Records provided section start

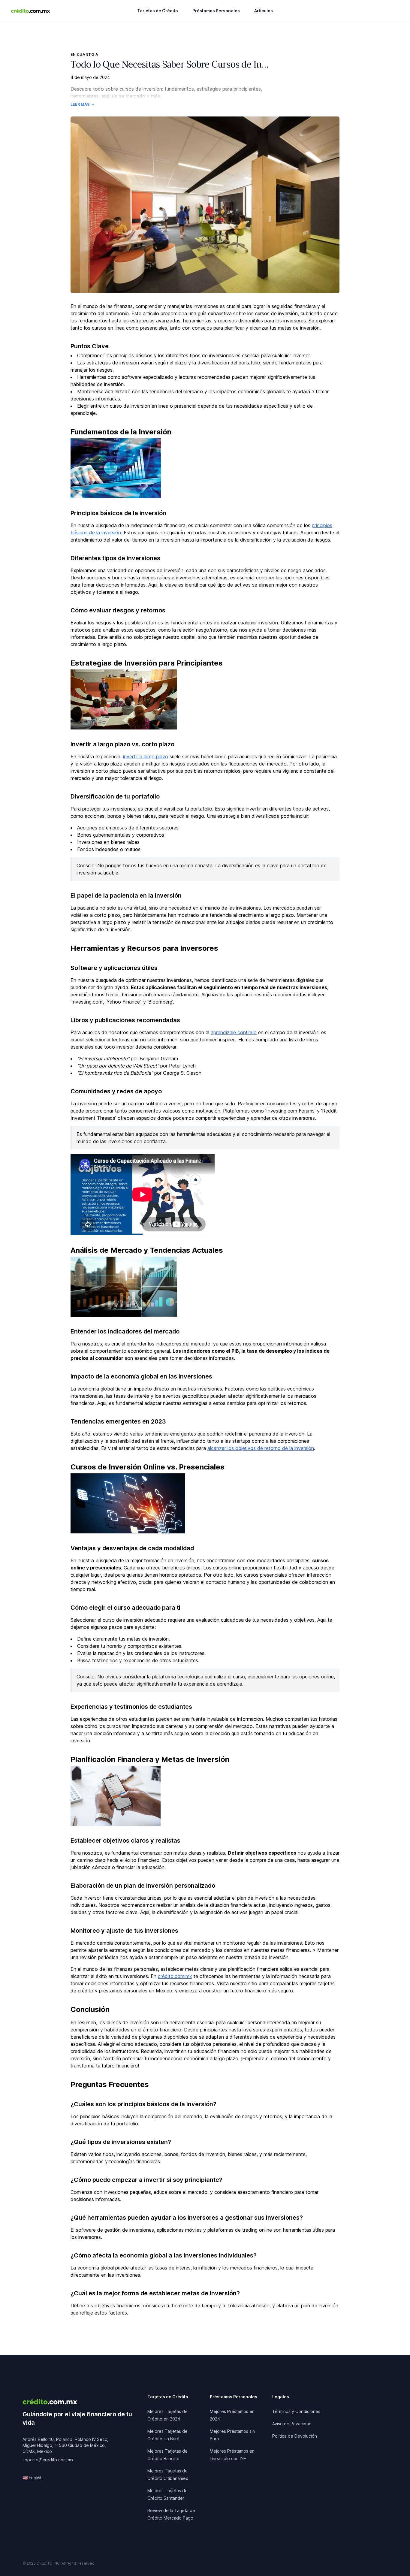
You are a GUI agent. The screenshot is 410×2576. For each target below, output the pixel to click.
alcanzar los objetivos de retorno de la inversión (260, 1448)
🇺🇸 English (33, 2477)
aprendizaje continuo (234, 1032)
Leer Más (80, 104)
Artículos (263, 10)
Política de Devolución (294, 2436)
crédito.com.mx (175, 1976)
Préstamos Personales (216, 10)
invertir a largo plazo (145, 756)
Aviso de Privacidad (292, 2423)
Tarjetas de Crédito (157, 10)
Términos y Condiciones (296, 2411)
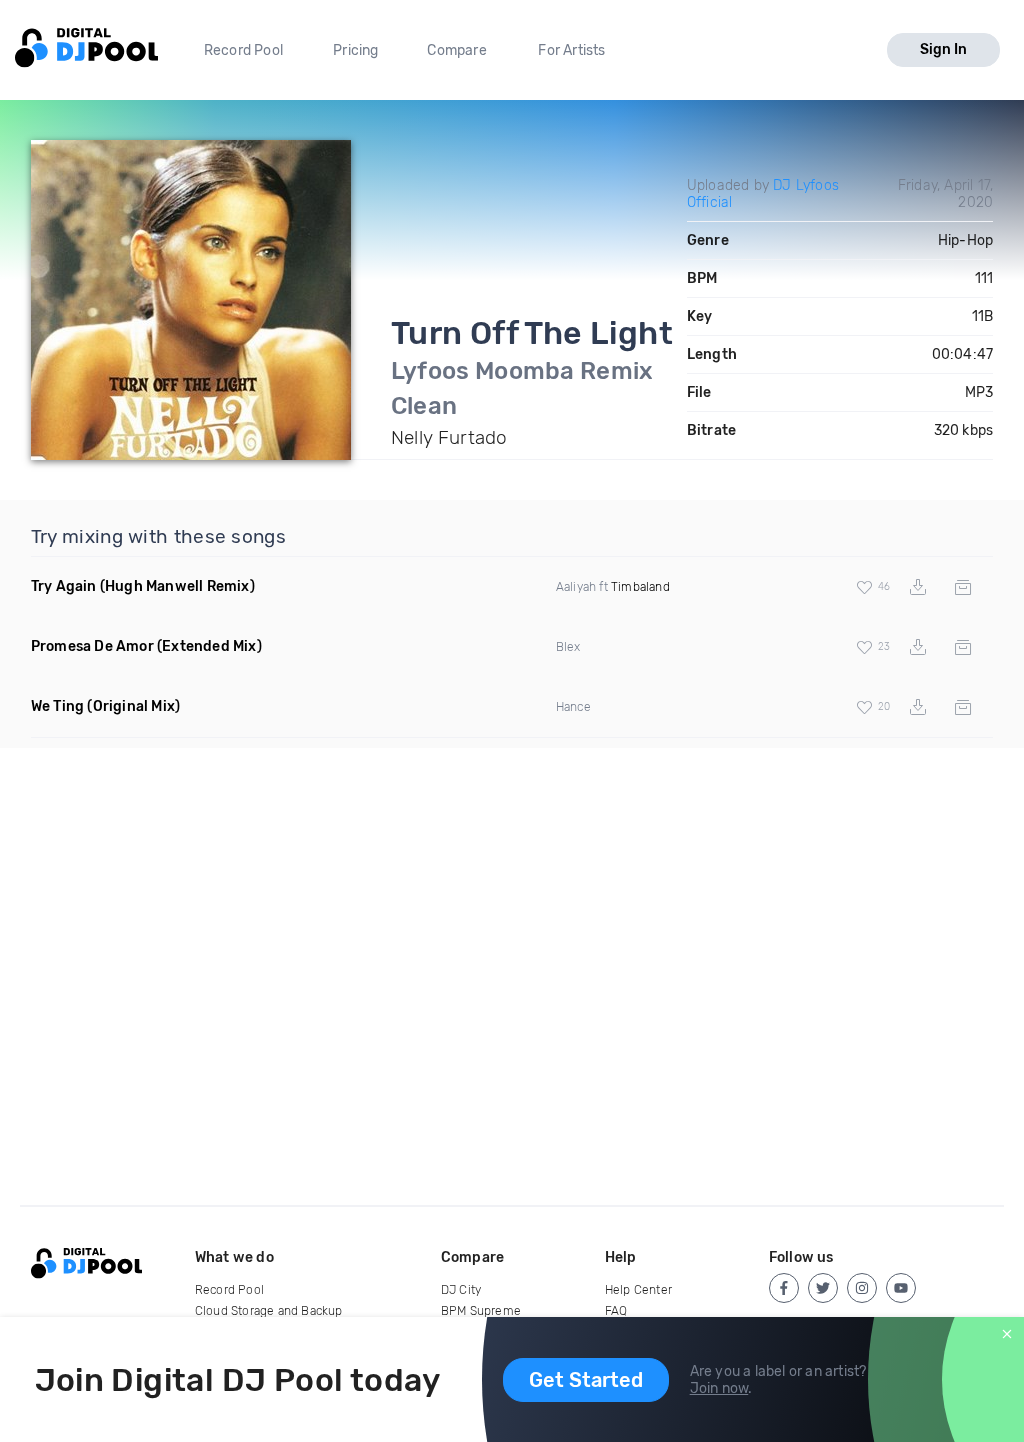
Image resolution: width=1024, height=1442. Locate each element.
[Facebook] (784, 1288)
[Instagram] (862, 1288)
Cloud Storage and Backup (269, 1311)
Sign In (943, 49)
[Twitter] (823, 1288)
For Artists (571, 50)
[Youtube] (901, 1288)
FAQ (616, 1311)
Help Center (638, 1290)
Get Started (586, 1380)
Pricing (355, 50)
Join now (719, 1388)
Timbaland (640, 587)
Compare (456, 50)
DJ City (461, 1290)
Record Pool (243, 50)
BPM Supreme (481, 1311)
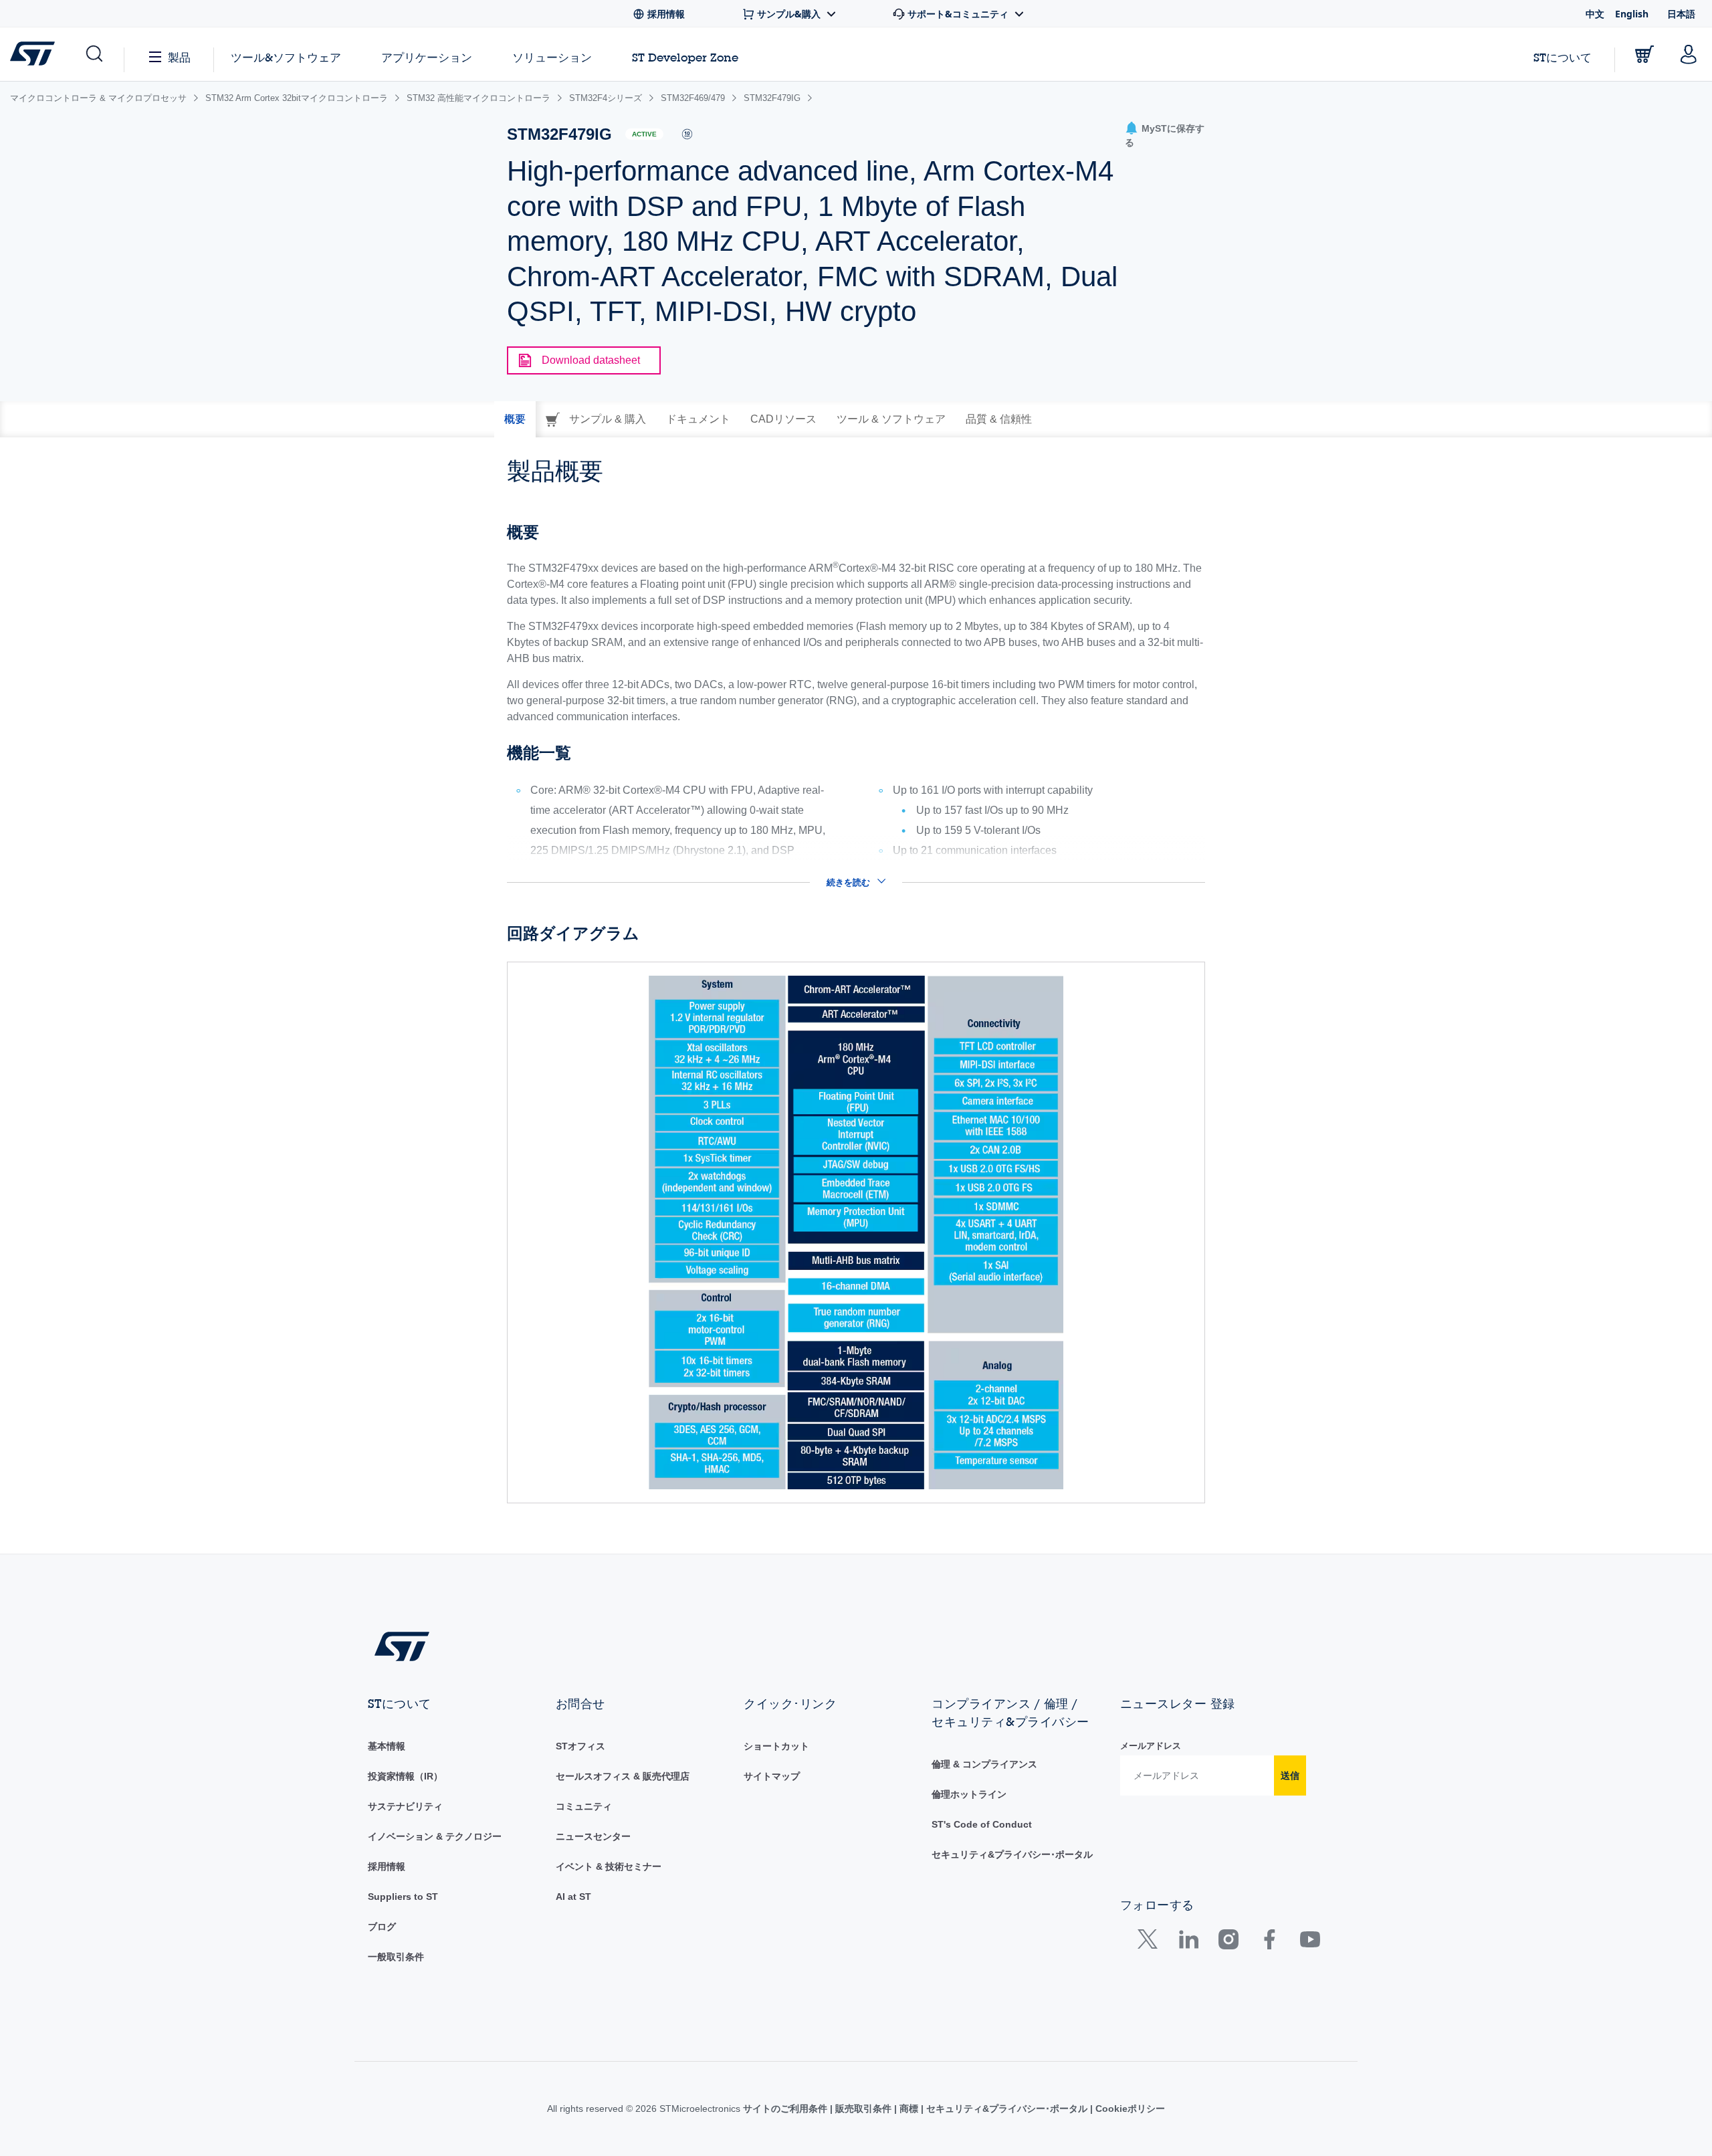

Records provided section end

### Task:
Where the line containing "Join now (719, 1388)" appears in the records above, begin copying and continue exactly through the last line, with nothing else; omit every picture.

### Result for this exercise:
Join now (719, 1388)
Timbaland (640, 587)
Compare (456, 50)
DJ City (461, 1290)
Record Pool (243, 50)
BPM Supreme (481, 1311)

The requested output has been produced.